— BRANO PROPOSTO —

PALERMO – Fra il 14 e il 15 gennaio 1968 il terremoto muta per sempre il volto del Belice, mettendo a nudo vecchie e nuove miserie in una terra segnata dalla povertà e dall’emigrazione. La ricostruzione parte in un clima politico acceso, segnato da scontri in materia di legislazione urbanistica. In questo contesto fortemente penalizzato dal degrado e dall’affarismo politico mafioso, la rinascita del Belice indica la possibilità di un cambiamento e di crescita civile attraverso la programmazione urbanistica. Un’opportunità unica per architetti e urbanisti di fama internazionale, chiamati dall’impegno di intellettuali come Danilo Dolci.

Il Belice diviene così una nuova frontiera che sperimenta idee che si riveleranno un’utopia. E i volti degli uomini segnati dal dolore divengono sempre più sfumati. Gli appelli di don Antonio Riboldi, parroco di Santa Ninfa, cadono nel vuoto. Viene affidato alla pianificazione il compito di riscattare il territorio adottando modelli calati dall’alto. I centri urbani distrutti sono ricostruiti altrove. Prima si sceglie di realizzare le infrastrutture poi le case.

I grandi appalti riscrivono il territorio con viadotti faraonici e svincoli sul nulla. I tempi di realizzazione delle opere si dilatano. Intanto centomila persone attendono nelle baracche. Si progettano surreali città giardino sul modello dei quartieri suburbani nord europei che si rivelano un fallimento.

Poggioreale viene rifondata a valle con un’enorme piazza deserta postmoderna progettata da Paolo Portoghesi. Ma le rovine del vecchio paese sono sempre visibili, scheletri angoscianti a eterno ricordo del terremoto e di un’identità negata.

A Partanna viene costruito un nuovo quartiere a un livello più basso rispetto alla città storica. Gibellina rinasce a 15 chilometri dal vecchio sito. Anche qui prima si realizzano le opere di urbanizzazione primaria, poi le case. L’occasione è perduta.

Alla fine degli anni ’70 il disastro della ricostruzione del Belice è sotto gli occhi di tutti: le «new town» sono un grande vuoto firmato da architetti e urbanisti di fama, dove gli abitanti si aggirano spaesati. Ed è proprio sul finire degli anni Settanta che si afferma il laboratorio Gibellina, grazie alla lungimiranza del suo sindaco Ludovico Corrao e all’apporto dello scultore Ludovico Consagra. L’idea è che l’arte contemporanea possa conferire valenza iconica a questi spazi senza qualità.

— MATERIALE FORNITO —
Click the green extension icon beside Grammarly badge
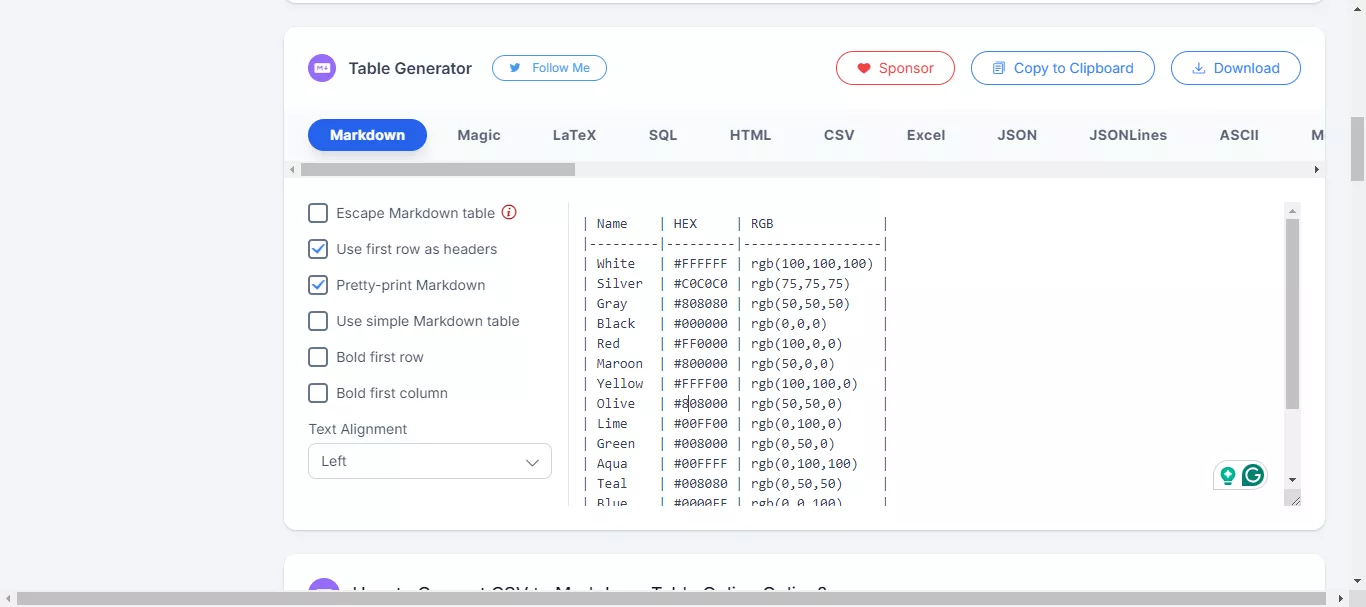This screenshot has width=1366, height=607. (x=1227, y=475)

— COMPITI DA SVOLGERE —
• A. Perché, secondo il brano sul Belice, il laboratorio Gibellina punta sull'arte contemporanea? Rispondi in non più di tre frasi.
• B. Chi ha progettato l'enorme piazza della Poggioreale rifondata a valle, stando al brano sul Belice?
• C. Prosegui il brano sul Belice a partire dalla sua ultima frase.
I dati sono materiale a sé stante, distinto dal brano sul Belice.

— SOLUZIONI DEGLI ESERCIZI —
• A. Perché si pensa che l'arte contemporanea possa conferire valenza iconica a spazi senza qualità. Sono le «new town» della ricostruzione, un grande vuoto in cui gli abitanti si aggirano spaesati.

• B. Paolo Portoghesi.

• C.
La stella di Consagra, la porta del Belice che apre la via per Gibellina, è uno dei primi segnali di un progetto di grande successo internazionale che richiama artisti visivi e architetti, registi e scrittori, attori e musicisti da tutta Europa. Nell’ambito della ricostruzione a Gibellina lavorano celebri architetti come Samonà, Mendini, Venezia, Thermes e Purini. Scultori come Melotti, Uncini e Cascella sono invitati a delineare una nuova immagine urbana. Mentre un importante museo di arte contemporanea raccoglie le opere donate dai più importanti artisti del Novecento.

L’intervento più famoso è il Cretto di Alberto Burri, un bianco sudario che ricopre, fermandolo nel tempo, l’abitato di Gibellina vecchia. Ma non mancano opere rivelatesi un flop clamoroso, come la Chiesa progettata da Ludovico Quaroni che nel 1994 crolla. Gibellina resta comunque un progetto nel deserto, che tuttavia ha regalato alla Sicilia qualità e modernità fino ad allora sconosciute e che continua a vivere, anche dopo la morte di Corrao, grazie alla Fondazione Orestiadi.

Proprio in questi giorni sono stati avviati accordi fra il Comune, la Fondazione e le Tenute Orestiadi e l’Accademia di Brera per il restauro e la manutenzione delle tante opere d’arte sparse nel territorio. Dice Maurizio Carta, docente di Urbanistica a Palermo: «Le giovani generazioni pensano al futuro in modo nuovo, uno sguardo comune sta cambiando il paradigma della ricostruzione, raccogliendo la sfida dal volto umano lanciata tanti anni fa da Danilo Dolci».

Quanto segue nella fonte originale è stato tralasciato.